You are viewing a plain text version of this content. The canonical link for it is here.
Posted to user@hive.apache.org by Jack Yang <ji...@uow.edu.au> on 2014/05/18 06:40:54 UTC
problem with delimiters (control A)
Hi All,
I have a local file called mytest.txt (restored in hdfs already). The content is like this:
$ cat -A HDFSLOAD_DIR/mytest.txt
49139801^A25752451^Aunknown$
49139801^A24751754^Aunknown$
49139801^A2161696^Anice$
To load this raw data above, I then defined the table like this in HQL:
create table my_test(
userid BIGINT,
movieId BIGINT,
comment STRING
)
ROW FORMAT DELIMITED
FIELDS TERMINATED BY '\001'
STORED AS TEXTFILE;
My problem is that when I "SELECT * FROM my_test;" , I got this:
NULL NULL NULL
NULL NULL NULL
NULL NULL NULL
I then replace "^A" with "^" in mytest.txt, and also re-defined my table structure by using :
FIELDS TERMINATED BY '^'
So when I select all, I got the correct results.
Any thoughts??? Thanks in advance.
Best regards,
Jack
Re: problem with delimiters (control A)
Posted by Sanjay Subramanian <sa...@yahoo.com>.
Hi Jack
Since u already have your data with columns separated by CtrlA then u need to define the HIVE table as follows
(by default Hive will assume CtrlA as column delimiter)

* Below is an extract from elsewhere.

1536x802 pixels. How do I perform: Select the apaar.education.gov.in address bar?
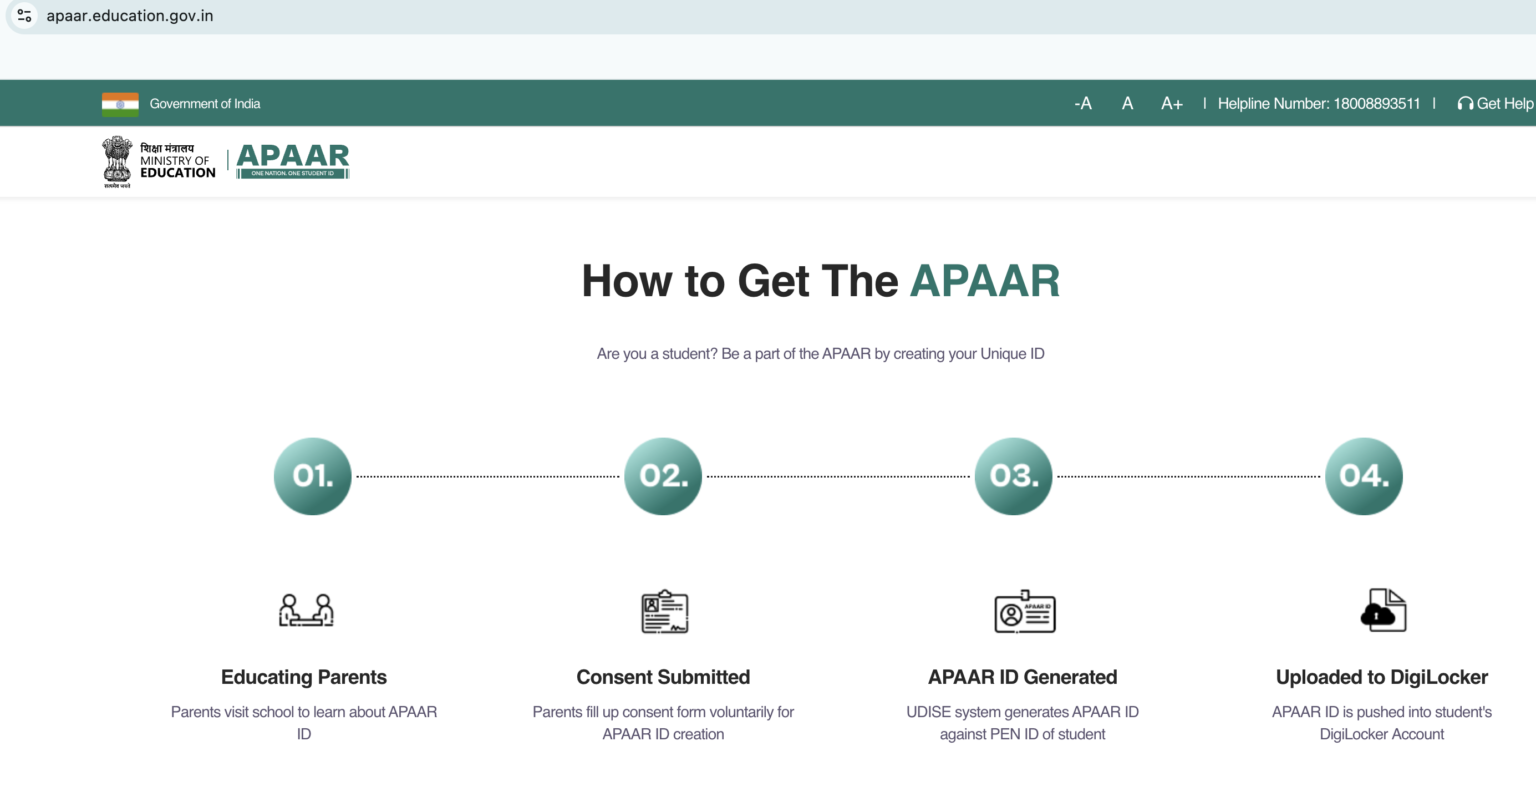point(130,15)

create table if not exists my_test(
userid BIGINT,
movieId BIGINT,
comment STRING
);
regards
sanjay
From: Petter von Dolwitz (Hem) <pe...@gmail.com>
To: "user@hive.apache.org" <us...@hive.apache.org>
Sent: Thursday, May 22, 2014 8:00 AM
Subject: Re: problem with delimiters (control A)
Hi Jack,
could it be that your source file does not use \001 as delimiter but the character sequence "^A"? I get this feeling when looking at your cat printout and also when you say you can do a search and replace. If I do a print out of a file with the same delimiter I get the following
2014-04-097846478510
2014-04-107851178558
These are actually three columns but you cannot see the ^A because it is not a printable character. Check your file in a hex editor or something to verify that you have the correct delimiter.
Br,
Petter
2014-05-18 6:40 GMT+02:00 Jack Yang <ji...@uow.edu.au>:
Hi All,
>I have a local file called mytest.txt (restored in hdfs already). The content is like this:
>$ cat -A HDFSLOAD_DIR/mytest.txt
>49139801^A25752451^Aunknown$
>49139801^A24751754^Aunknown$
>49139801^A2161696^Anice$
>
>To load this raw data above, I then defined the table like this in HQL:
>
>create table my_test(
>userid BIGINT,
>movieId BIGINT,
>comment STRING
>)
>ROW FORMAT DELIMITED
>FIELDS TERMINATED BY '\001'
>STORED AS TEXTFILE;
>
>My problem is that when I “SELECT * FROM my_test;” , I got this:
>
>NULL NULL NULL
>NULL NULL NULL
>NULL NULL NULL
>
>I then replace “^A” with “^” in mytest.txt, and also re-defined my table structure by using :
>FIELDS TERMINATED BY '^’
>
>So when I select all, I got the correct results.
>
>Any thoughts??? Thanks in advance.
>
>
>Best regards,
>Jack
>
>
Re: problem with delimiters (control A)
Posted by "Petter von Dolwitz (Hem)" <pe...@gmail.com>.
Hi Jack,
could it be that your source file does not use \001 as delimiter but the
character sequence "^A"? I get this feeling when looking at your cat
printout and also when you say you can do a search and replace. If I do a
print out of a file with the same delimiter I get the following
2014-04-097846478510
2014-04-107851178558
These are actually three columns but you cannot see the ^A because it is
not a printable character. Check your file in a hex editor or something to
verify that you have the correct delimiter.
Br,
Petter
2014-05-18 6:40 GMT+02:00 Jack Yang <ji...@uow.edu.au>:
> Hi All,
>
> I have a local file called mytest.txt (restored in hdfs already). The
> content is like this:
>
> $ cat -A HDFSLOAD_DIR/mytest.txt
>
> 49139801^A25752451^Aunknown$
>
> 49139801^A24751754^Aunknown$
>
> 49139801^A2161696^Anice$
>
>
>
> To load this raw data above, I then defined the table like this in HQL:
>
>
>
> create table my_test(
>
> userid BIGINT,
>
> movieId BIGINT,
>
> comment STRING
>
> )
>
> ROW FORMAT DELIMITED
>
> FIELDS TERMINATED BY '\001'
>
> STORED AS TEXTFILE;
>
>
>
> My problem is that when I “SELECT * FROM my_test;” , I got this:
>
>
>
> NULL NULL NULL
>
> NULL NULL NULL
>
> NULL NULL NULL
>
>
>
> I then replace “^A” with “^” in mytest.txt, and also re-defined my table
> structure by using :
>
> FIELDS TERMINATED BY '^’
>
>
>
> So when I select all, I got the correct results.
>
>
>
> Any thoughts??? Thanks in advance.
>
>
>
>
>
> Best regards,
>
> Jack
>
>
>
>
>